§ What is asked
Locate each line in the material below that contains the string "Expand", treating uppercase and lowercase as distinct, and copy every such line in full.

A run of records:
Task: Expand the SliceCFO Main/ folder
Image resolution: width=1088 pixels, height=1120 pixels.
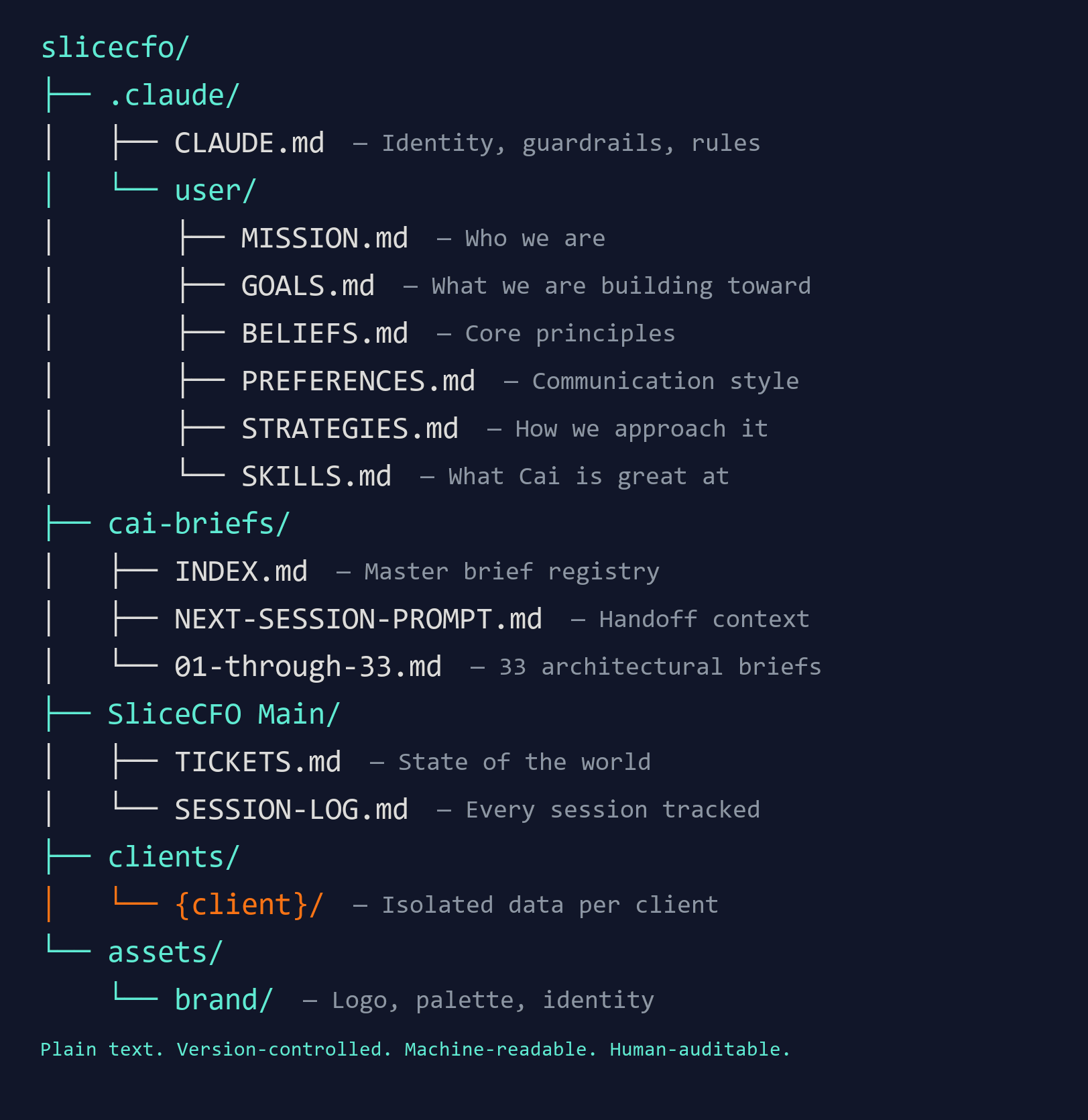Action: [x=224, y=714]
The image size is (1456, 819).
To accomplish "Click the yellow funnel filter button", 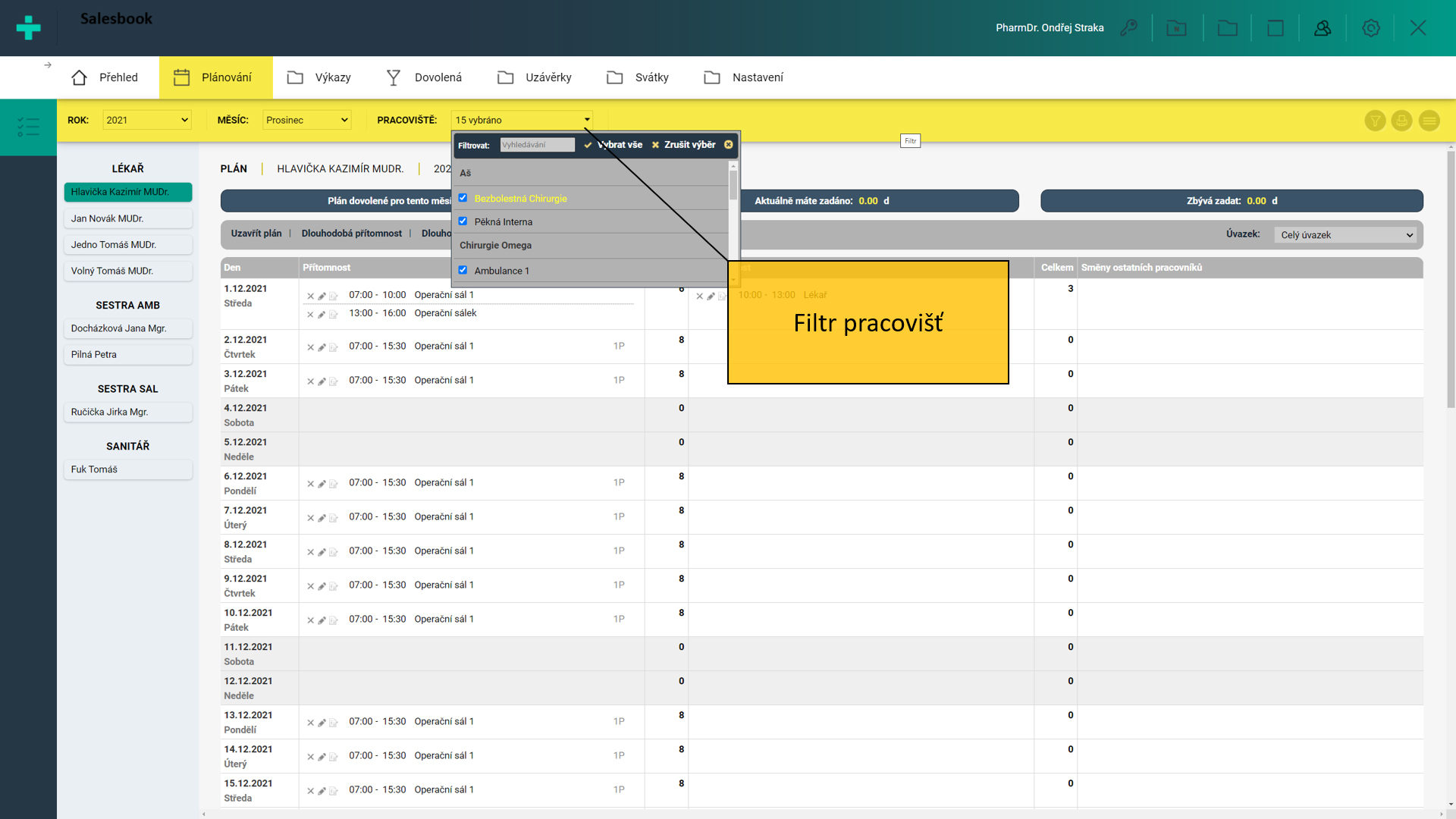I will point(1375,121).

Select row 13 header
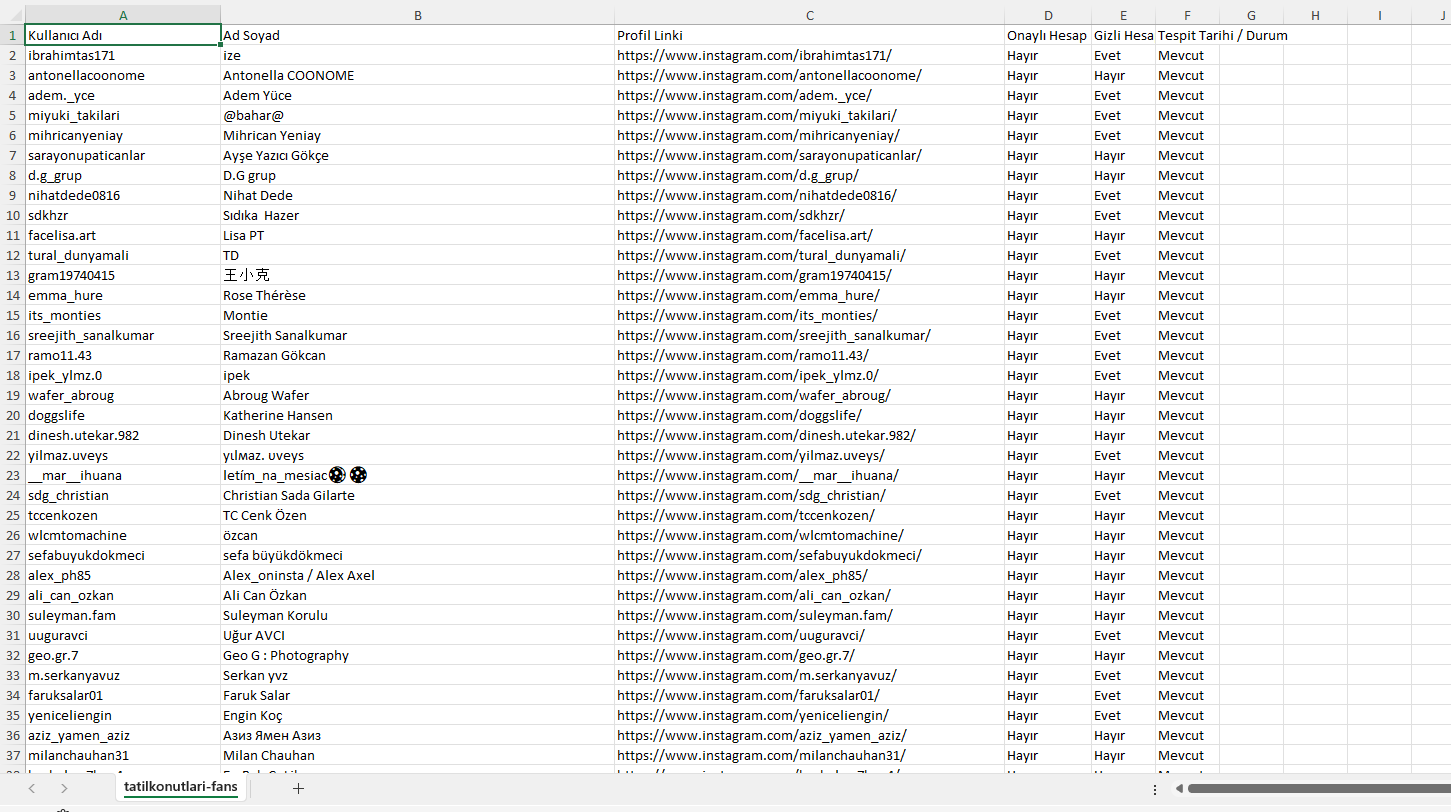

§ Exercise answer
Task: Expand the SliceCFO Main/ folder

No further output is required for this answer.